--- START OF SELECTION ---

Attachment #443464 - Flags: feedback?(adw) → feedback-
(In reply to comment #76)
> (I know Places allows bookmarks that aren't
> backed by a page in moz_places, but IMO that's unnecessary, and we shouldn't
> bubble up that design into a new query API.)

nope. anything with a URI has a record in moz_places. in the unvisited bookmark case, the moz_places row just has zero visits.
(In reply to comment #76)
> ResultItem.getChildren should only be present when the result item is a
> container.  And "open" or "expand" might be a better name.

yeah, something like open(callback) would be nice.
(In reply to comment #76)
> I'd like to see pages at the center.  So instead of thinking "Do I want to
> search bookmarks, pages, or visits?", I want to think "I want to search pages
> that are bookmarked" or "pages that are visited" or "pages that are bookmarked
> and visited" or "all pages". 

this cuts away visits (since you have more visits than pages, and visits to the same uris) and containers (folders, queries). since this is expected to replace our current query system in future, we can't really just have everything around pages. Sure I'd like to have pages in the middle, but that would require dropping boolmarks hierarchies as I already said, and I think we (and our users) are not ready for that.

(I know Places allows bookmarks that aren't
> backed by a page in moz_places, but IMO that's unnecessary, and we shouldn't
> bubble up that design into a new query API.)

Actually only containers and separators, but as I said before, visits are an issue, considering everything grouped by uri is different from getting latest visits.

> "where" is a little confusing.  The value of one property on an object
> shouldn't change what the valid properties on that object are, and that's what
> "where" does.

Sure, but there is no way to make page the center and have bookmarks hierarchies, separators and visits.

Moreover, if bookmark-specific properties are present, they
> force "where" to be "bookmarks" even if it wasn't "bookmarks".  So I think if
> you stick with the three-way option of bookmarks, visited, and pages, there
> should be BookmarksQuery, VisitedQuery, and PagesQuery constructors,

This isn't a bad idea, but that will mean implementers (And us) will than have to maintain 3 separate callers when most of the properties are the same

>   // Pages that mention "foo" and are bookmarked in some folder.

--- END OF SELECTION ---

• _PROBLEM STATEMENT_: List every constructor name that the Places query API discussion suggests as an alternative to the "where" property.

--- START OF ENTRIES PROVIDED ---

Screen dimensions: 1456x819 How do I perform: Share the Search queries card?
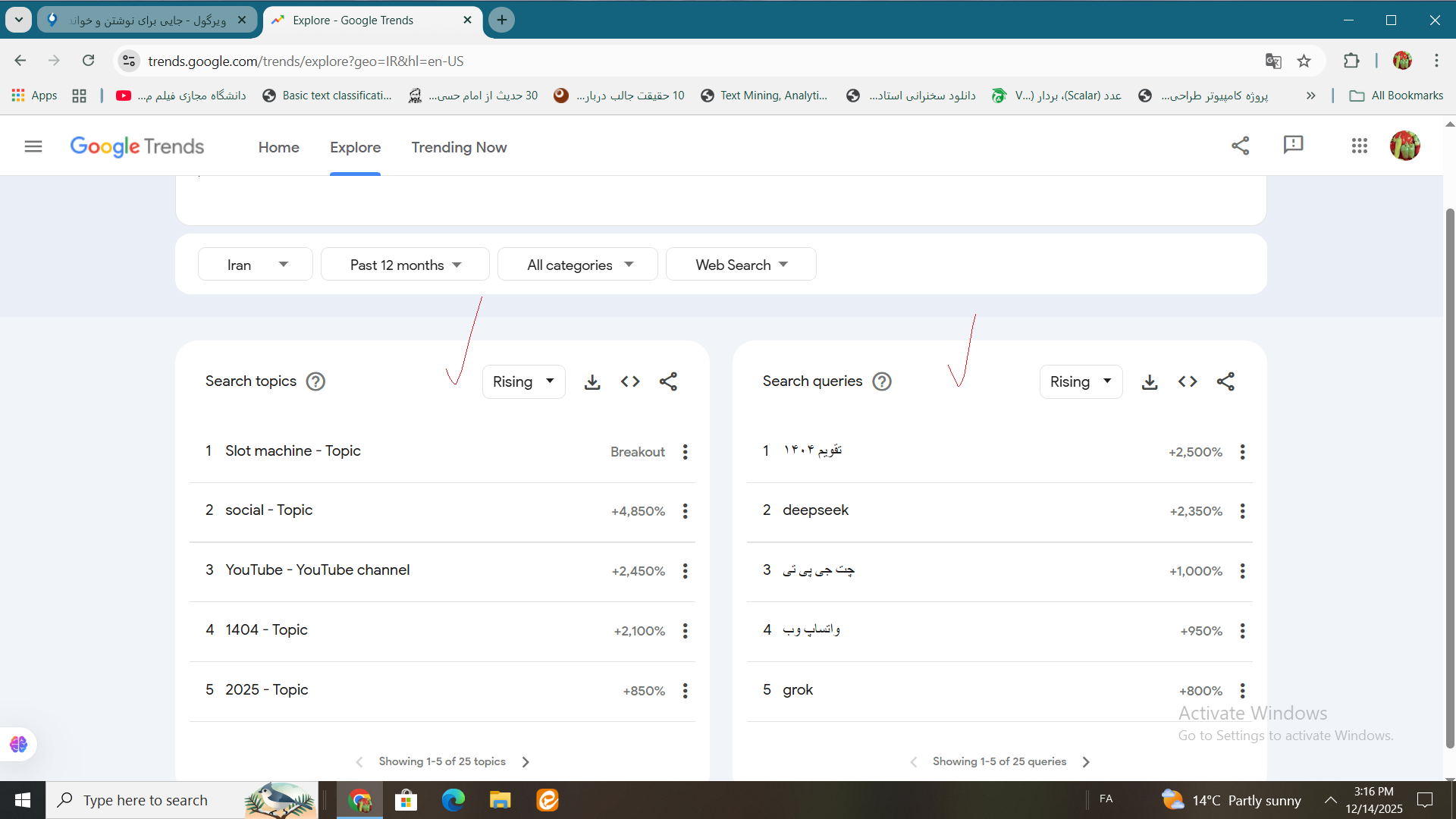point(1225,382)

--- END OF ENTRIES PROVIDED ---
--- START OF ENTRIES PROVIDED ---

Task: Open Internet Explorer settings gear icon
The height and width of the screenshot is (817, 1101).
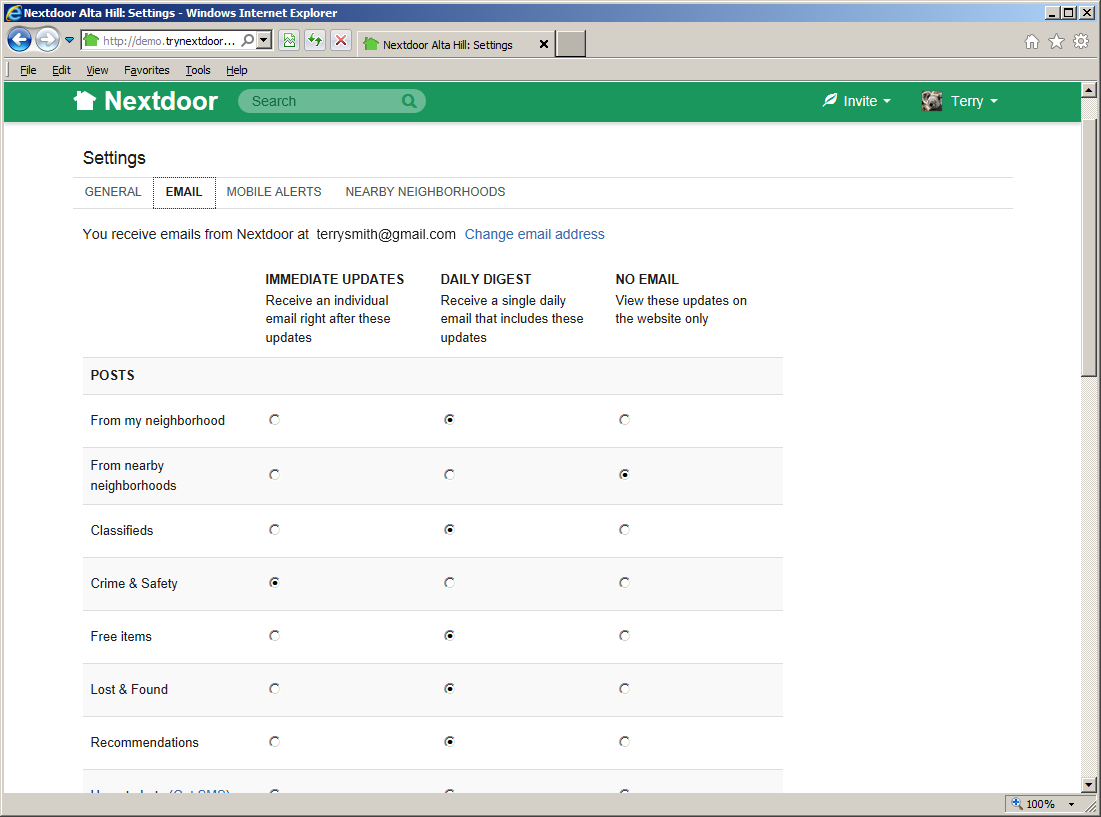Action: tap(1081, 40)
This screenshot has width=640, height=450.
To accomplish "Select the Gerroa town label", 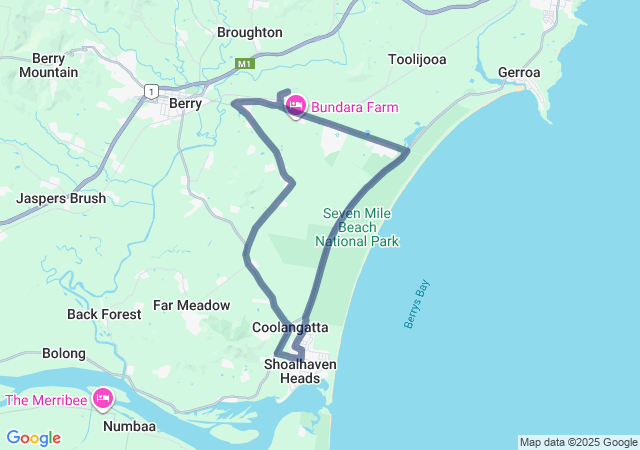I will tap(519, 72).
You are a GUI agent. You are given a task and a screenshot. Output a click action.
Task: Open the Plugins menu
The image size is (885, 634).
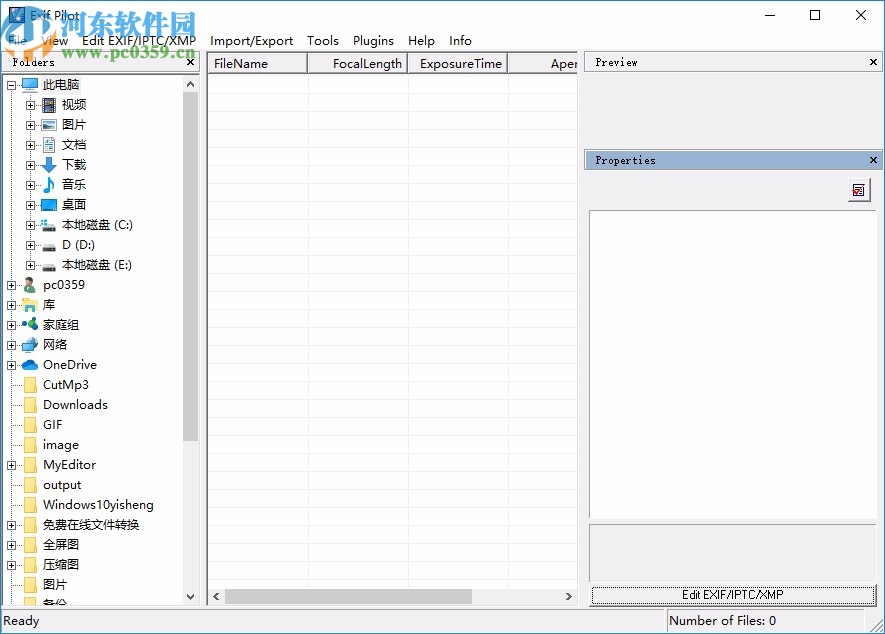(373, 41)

--- END OF ENTRIES PROVIDED ---

• _ANSWER TO THIS EXERCISE_: BookmarksQuery, VisitedQuery, PagesQuery